David Fair: When it comes from so many different angles in trying to achieve this really significant environmental sustainability goal, how important is communication between city departments and city employees in making sure that everybody is on the same page, focused in the right direction and moving towards the ultimate goal of neutrality?
Thea Yagerlener: Yeah, I think communication is really important. I think it's important for the community to know where they can engage in carbon neutrality and what actions that they can take will have the highest impact and resources available to them to help support them in making those changes. One program that we're working on right now is the city's home energy advisor to help provide some of that information to residents.
David Fair: Based on all you know today, Thea, and all you can reasonably project based on the information you have at hand, is 2030 a reachable goal for carbon neutrality in Ann Arbor?
Thea Yagerlener: I think it has to be. I think we have to have an audacious goal and commit the resources to achieving that goal. The 2030 goal for Ann Arbor is a science-based target. That means that it takes into account, one, the reduction in emissions that have to happen to keep temperature changes under 1.5 degrees. It also takes into account the level of affluence that nations like the U.S. have and cities like Ann Arbor have and as an equitable goal as well. So, I think it's more a question that we need to versus can we? And having that goal helps us commit resources to doing so.
David Fair: Washtenaw County and many of the other communities in the area are also committed to achieving carbon neutrality. But most of those goals are five years later--2035. You know, the wind doesn't care what your zip code is. How much does the efforts of other communities impact Ann Arbor's abilities to get to its goal sooner?

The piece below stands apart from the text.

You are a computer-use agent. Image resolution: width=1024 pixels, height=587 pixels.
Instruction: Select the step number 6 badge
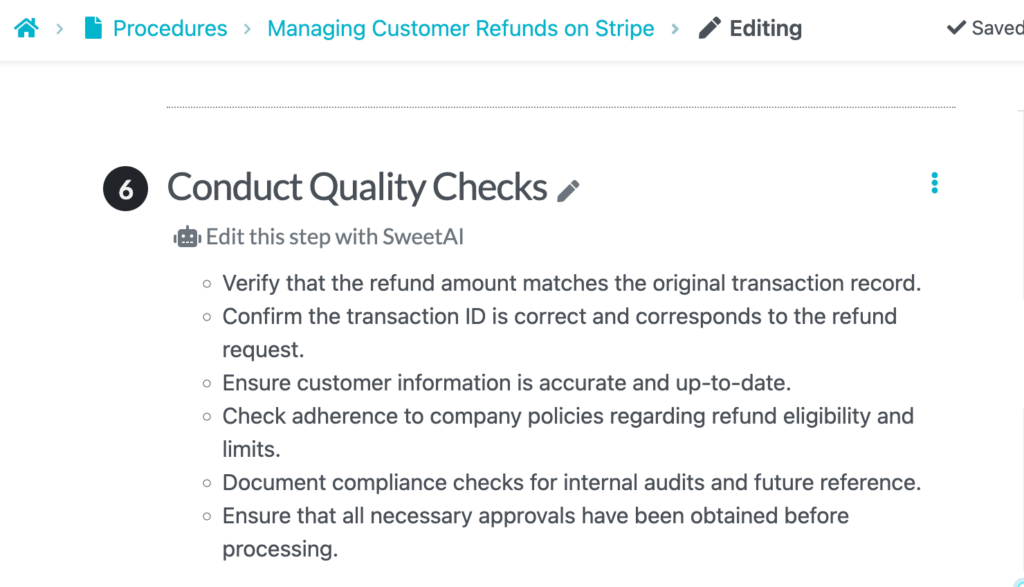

Thea Yagerlener: I think it's incredibly impactful. I think it's important for this work to happen at a regional scale. And even greater than that, then hyperlocal is important as well. But I think when we start looking at change at the regional level is when it gets to be really, really impactful. I think having a relationship set up, you know, emissions don't necessarily stop at boundaries. People commute, people experience and go to other communities, and we're not going to get this done alone.
David Fair: I thank you for the time and for sharing the information today. I'm most grateful.
Thea Yagerlener: Thank you.
David Fair: That is Thea Yagerlener. And she serves as the City of Ann Arbor's senior energy analyst and has been our guest on Issues of the Environment. We have a lot more information for you, and you'll find all of it with links to get you to where you need to go on our website at WEMU dot org. Issues of the Environment is produced in partnership with the office of the Washtenaw County Water Resources Commissioner. I'm David Fair, and this is your community NPR station, 89 one WEMU FM, Ypsilanti.